The United States, at the fore of calls for Sri Lanka to look into war crimes allegations itself or else face an external probe, would likely extract concessions from the government on post-war reconciliation and reduced ties with Iran in exchange for a waiver.

"We likely won't want to spend that political capital," a senior government official involved in the Iran negotiations told Reuters on condition of anonymity. Iran is Sri Lanka's fourth-largest trading partner and biggest tea buyer.

NOT INDIA'S CUBA
That's where both India and China come in: both support Sri Lanka against calls for an external war crimes probe, and in finding a way around the Iranian oil sanctions.

China for the third year running was Sri Lanka's largest bilateral donor, committing $784 million through the first nine months of 2011, or 44 percent of the total. India's bilateral loans pale by comparison in the same period at barely $9 million, but that primarily has to do with the fact that private Indian companies invest directly whereas China loans the money for projects in which its companies invariably do the work and provide the equipment.

Over the past two months, the lawn in front of the defence ministry on Colombo's Galle Face seafront in Colombo has been a show of Chinese commercial force: more than once it has been turned into an outdoor bazaar of freshly delivered Chinese buses, bulldozers, road graders and auto-rickshaws.

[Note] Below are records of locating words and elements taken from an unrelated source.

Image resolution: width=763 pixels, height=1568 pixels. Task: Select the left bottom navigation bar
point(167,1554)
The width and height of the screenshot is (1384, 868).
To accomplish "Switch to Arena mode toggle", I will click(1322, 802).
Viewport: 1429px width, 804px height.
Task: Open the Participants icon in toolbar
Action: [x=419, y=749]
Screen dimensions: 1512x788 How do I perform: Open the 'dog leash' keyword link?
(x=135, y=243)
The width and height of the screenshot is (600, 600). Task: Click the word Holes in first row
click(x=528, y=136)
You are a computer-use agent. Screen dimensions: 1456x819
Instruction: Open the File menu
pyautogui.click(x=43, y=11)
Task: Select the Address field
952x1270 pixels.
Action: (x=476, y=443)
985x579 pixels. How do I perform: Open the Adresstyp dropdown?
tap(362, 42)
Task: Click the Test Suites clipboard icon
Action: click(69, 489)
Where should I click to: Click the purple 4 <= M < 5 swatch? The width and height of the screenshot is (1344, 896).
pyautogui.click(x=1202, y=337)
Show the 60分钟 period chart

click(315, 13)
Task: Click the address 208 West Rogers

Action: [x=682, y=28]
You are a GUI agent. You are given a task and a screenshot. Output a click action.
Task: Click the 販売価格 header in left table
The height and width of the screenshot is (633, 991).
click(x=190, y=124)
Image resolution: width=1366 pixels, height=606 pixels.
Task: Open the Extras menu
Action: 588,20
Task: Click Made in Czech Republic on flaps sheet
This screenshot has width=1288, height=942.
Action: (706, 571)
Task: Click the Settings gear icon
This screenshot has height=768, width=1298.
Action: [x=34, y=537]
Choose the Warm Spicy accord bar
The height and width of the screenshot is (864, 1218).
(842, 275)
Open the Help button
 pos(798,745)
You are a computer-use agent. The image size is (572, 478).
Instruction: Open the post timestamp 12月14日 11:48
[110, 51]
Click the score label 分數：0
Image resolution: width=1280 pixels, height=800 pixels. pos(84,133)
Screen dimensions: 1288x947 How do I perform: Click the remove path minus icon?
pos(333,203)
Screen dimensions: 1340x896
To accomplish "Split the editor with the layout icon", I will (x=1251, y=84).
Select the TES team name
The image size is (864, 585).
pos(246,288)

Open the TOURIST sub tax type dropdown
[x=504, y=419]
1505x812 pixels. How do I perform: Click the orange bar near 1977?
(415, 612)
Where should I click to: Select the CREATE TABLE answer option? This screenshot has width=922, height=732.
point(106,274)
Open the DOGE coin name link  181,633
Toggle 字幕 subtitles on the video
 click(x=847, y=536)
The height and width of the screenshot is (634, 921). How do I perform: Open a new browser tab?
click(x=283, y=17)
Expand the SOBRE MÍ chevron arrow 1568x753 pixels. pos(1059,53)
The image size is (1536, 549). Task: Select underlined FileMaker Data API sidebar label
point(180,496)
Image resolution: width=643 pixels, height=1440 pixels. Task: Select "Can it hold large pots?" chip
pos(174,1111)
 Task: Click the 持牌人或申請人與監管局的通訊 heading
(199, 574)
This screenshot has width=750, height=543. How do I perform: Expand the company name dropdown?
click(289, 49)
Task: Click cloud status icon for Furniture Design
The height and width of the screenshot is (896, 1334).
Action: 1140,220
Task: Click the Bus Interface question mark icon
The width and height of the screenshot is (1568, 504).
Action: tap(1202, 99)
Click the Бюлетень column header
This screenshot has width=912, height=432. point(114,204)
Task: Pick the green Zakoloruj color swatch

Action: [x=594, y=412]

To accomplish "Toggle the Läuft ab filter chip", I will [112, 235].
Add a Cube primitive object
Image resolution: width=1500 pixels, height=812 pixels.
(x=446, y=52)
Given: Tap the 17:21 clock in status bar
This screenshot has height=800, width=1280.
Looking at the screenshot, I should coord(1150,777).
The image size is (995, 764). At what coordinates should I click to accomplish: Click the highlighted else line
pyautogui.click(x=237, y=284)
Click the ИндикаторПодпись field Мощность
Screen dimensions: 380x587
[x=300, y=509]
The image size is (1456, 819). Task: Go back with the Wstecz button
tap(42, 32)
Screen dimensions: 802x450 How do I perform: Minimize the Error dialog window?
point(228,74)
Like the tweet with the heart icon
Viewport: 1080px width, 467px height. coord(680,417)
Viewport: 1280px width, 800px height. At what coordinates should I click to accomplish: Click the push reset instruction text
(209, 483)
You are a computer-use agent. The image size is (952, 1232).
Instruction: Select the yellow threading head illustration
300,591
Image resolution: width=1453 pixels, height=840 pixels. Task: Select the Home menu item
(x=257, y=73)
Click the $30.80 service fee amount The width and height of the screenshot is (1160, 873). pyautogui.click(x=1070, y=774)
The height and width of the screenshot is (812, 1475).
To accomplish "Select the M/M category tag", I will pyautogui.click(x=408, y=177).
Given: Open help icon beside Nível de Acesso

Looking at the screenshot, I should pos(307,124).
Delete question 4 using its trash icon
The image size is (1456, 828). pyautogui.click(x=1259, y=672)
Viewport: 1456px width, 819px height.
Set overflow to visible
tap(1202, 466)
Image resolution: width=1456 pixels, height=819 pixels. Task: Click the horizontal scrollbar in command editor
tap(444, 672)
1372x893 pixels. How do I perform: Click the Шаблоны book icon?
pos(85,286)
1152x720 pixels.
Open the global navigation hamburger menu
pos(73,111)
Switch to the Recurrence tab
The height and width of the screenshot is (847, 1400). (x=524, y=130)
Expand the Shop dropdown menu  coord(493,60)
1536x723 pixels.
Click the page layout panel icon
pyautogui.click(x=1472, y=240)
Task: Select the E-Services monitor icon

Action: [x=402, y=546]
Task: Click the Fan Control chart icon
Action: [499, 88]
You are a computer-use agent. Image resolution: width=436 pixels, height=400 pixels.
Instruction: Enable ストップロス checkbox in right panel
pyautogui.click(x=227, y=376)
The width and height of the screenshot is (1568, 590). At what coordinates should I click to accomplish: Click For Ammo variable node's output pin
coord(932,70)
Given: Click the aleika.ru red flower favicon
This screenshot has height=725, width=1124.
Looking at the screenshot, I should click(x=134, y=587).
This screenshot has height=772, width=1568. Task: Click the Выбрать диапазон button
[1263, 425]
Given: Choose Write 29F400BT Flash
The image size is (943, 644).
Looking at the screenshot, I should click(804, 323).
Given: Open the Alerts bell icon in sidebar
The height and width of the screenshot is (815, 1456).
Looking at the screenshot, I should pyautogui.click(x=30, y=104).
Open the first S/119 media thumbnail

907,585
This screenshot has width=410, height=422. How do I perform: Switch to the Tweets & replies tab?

A Western diplomat in Colombo said commercial interests were a much better explanation for China's push into Sri Lanka than the "string of pearls" theory, which he dismissed as "existing mainly in the minds of Indian think tanks".

Sri Lanka would fall in line with "Mother India" very quickly if anything happened between India and China, the diplomat said. "This isn't going to become India's Cuba."